**REQUIREMENT:**
Rescale the stretch of records from the line containing "Screen dimensions: 1366x725" through the line containing "Action: [206, 381]", both ends included, and write out only those lines. Keep every request as it stands, and multiply each coordinate in the answers by 1.4, rounding to whole numbers with halves rounded up.

**RAW RECORDS:**
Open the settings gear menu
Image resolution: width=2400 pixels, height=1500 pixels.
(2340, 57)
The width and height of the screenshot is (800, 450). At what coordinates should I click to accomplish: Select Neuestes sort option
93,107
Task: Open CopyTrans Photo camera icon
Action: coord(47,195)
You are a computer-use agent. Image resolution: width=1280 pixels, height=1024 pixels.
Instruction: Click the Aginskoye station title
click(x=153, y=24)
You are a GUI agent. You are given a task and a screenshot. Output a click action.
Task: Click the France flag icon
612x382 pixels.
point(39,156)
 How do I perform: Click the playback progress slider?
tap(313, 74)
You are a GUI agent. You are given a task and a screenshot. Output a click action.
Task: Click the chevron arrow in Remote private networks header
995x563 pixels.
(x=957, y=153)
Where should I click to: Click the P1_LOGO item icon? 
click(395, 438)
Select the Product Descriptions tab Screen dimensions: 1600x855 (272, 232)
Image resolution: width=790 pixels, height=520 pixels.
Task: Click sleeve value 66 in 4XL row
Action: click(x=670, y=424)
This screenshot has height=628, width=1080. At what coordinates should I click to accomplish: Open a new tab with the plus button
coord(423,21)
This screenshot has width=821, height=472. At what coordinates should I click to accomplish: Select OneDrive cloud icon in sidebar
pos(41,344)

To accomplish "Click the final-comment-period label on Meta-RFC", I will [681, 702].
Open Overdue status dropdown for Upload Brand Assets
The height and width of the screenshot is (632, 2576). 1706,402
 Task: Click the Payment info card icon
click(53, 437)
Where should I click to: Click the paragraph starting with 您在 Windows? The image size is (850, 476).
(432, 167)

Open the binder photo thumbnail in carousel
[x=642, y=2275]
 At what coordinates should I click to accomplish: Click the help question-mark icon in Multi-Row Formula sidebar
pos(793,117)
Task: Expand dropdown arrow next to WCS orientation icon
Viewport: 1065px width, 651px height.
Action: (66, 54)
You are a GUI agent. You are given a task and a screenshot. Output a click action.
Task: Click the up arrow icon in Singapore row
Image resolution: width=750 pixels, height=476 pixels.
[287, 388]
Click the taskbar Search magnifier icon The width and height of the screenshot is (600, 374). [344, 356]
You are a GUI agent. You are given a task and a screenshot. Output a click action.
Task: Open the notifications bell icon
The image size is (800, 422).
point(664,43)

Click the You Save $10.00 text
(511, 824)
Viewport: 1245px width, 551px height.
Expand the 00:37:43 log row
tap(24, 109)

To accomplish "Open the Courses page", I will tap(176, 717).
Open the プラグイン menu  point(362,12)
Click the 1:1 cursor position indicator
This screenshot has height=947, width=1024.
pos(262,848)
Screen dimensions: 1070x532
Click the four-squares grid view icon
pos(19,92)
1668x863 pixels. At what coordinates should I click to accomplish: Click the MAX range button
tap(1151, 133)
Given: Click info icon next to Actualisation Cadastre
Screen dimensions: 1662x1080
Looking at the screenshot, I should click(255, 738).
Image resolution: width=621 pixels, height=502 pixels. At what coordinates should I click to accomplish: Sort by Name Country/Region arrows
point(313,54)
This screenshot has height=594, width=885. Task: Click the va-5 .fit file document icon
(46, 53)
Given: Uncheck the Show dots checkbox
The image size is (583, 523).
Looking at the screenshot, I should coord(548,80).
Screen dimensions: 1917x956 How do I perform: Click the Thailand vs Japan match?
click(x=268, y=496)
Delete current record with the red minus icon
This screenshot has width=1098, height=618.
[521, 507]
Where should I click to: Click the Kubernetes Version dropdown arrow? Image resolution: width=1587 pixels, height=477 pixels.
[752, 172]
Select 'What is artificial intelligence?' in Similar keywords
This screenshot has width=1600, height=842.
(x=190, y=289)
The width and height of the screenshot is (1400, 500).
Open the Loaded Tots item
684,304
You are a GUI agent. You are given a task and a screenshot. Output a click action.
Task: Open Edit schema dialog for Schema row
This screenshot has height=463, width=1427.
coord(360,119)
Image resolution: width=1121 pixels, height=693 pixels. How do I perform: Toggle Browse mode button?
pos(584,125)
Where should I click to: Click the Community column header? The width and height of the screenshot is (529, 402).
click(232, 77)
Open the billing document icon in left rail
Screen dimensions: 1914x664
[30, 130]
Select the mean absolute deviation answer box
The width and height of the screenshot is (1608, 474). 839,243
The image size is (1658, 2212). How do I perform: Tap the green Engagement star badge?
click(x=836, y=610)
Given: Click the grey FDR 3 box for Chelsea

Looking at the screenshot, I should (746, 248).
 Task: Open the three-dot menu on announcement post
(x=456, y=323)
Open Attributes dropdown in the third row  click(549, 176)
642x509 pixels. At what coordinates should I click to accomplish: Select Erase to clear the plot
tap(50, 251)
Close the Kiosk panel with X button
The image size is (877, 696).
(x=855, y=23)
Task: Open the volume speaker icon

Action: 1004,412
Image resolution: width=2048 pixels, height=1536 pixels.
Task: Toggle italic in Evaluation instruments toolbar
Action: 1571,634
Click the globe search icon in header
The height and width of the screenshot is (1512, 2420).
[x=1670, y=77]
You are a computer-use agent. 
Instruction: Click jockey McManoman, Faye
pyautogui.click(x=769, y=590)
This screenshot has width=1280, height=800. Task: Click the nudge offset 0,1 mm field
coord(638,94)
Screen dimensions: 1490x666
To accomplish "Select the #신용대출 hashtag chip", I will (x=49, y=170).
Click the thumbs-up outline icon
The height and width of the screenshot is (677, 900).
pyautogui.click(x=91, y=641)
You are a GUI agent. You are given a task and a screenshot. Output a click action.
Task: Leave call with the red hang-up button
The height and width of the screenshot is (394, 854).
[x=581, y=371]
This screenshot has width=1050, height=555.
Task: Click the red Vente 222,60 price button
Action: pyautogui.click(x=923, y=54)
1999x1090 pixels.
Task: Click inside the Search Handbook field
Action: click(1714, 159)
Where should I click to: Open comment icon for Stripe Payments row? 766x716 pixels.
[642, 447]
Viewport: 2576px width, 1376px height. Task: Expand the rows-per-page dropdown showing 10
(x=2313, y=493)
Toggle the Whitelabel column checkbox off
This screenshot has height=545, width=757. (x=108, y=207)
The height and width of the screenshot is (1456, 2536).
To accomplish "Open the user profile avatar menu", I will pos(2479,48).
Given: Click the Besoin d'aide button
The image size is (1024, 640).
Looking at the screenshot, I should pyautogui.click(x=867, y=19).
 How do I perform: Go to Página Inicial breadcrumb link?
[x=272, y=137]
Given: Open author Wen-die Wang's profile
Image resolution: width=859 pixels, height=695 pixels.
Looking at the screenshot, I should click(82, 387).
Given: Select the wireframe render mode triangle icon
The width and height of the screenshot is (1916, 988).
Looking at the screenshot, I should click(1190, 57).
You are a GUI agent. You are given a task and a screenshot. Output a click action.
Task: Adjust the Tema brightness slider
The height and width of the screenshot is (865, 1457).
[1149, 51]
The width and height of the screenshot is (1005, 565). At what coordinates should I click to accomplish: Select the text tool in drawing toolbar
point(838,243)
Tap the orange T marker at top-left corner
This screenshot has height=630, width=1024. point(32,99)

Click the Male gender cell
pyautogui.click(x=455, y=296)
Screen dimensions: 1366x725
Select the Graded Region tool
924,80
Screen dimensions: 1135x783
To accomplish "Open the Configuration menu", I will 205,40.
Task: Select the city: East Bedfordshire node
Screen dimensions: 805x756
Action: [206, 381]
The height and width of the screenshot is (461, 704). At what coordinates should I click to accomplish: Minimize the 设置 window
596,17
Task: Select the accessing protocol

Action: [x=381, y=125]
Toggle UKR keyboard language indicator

**THE RESULT:**
Screen dimensions: 1366x725
Select the Graded Region tool
1294,112
Screen dimensions: 1135x783
To accomplish "Open the Configuration menu", I will 287,56.
Task: Select the city: East Bedfordshire node
Screen dimensions: 805x756
Action: [288, 533]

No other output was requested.